**WHAT YOU SHOULD DO**
Write out the line that holds "Image resolution: width=798" together with every line that follows it to the end of the material below, exactly. Omit the pictures.

**DATA FOR ANALYSIS**
----------
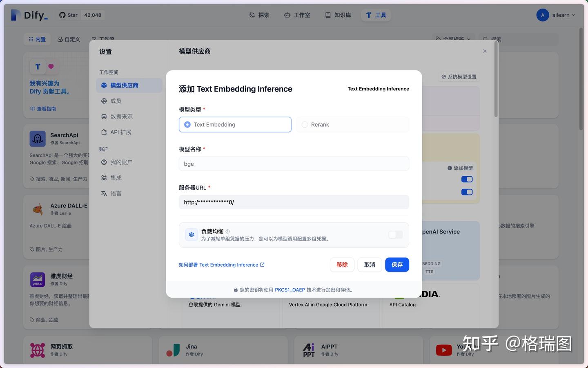Open API 扩展 settings

120,132
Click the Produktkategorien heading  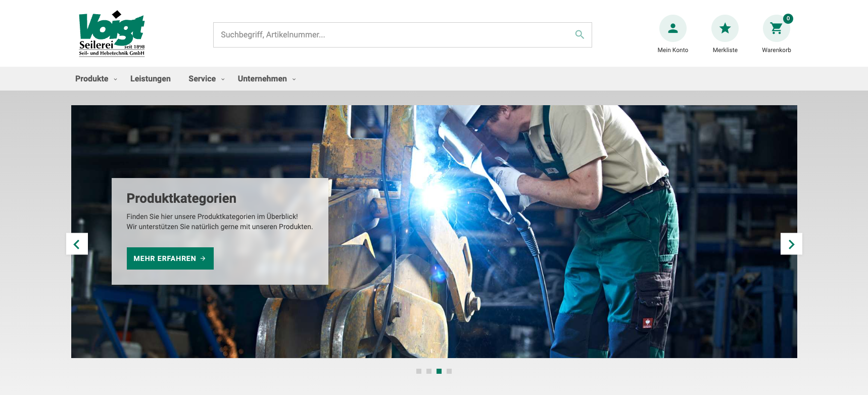(x=181, y=198)
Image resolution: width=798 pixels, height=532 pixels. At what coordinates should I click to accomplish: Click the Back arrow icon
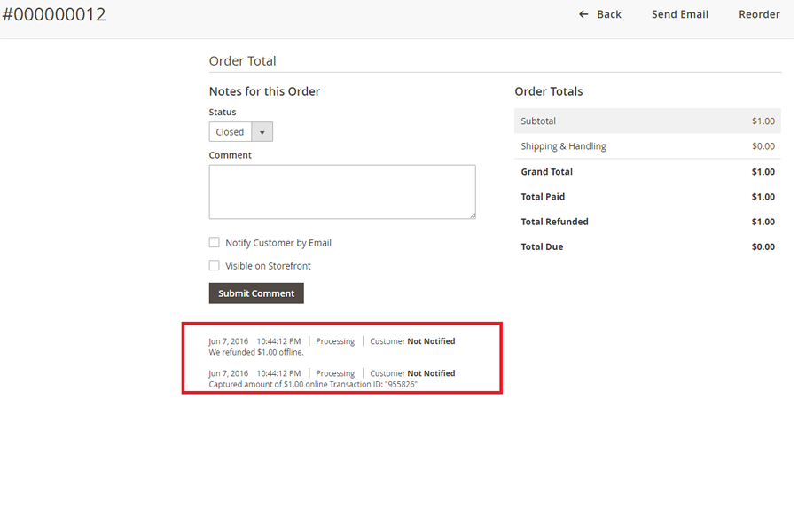(583, 14)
----------
**SOLVED EXERCISE**
Image resolution: width=798 pixels, height=532 pixels. At what coordinates should I click to accomplish: Click the Back arrow icon
(583, 14)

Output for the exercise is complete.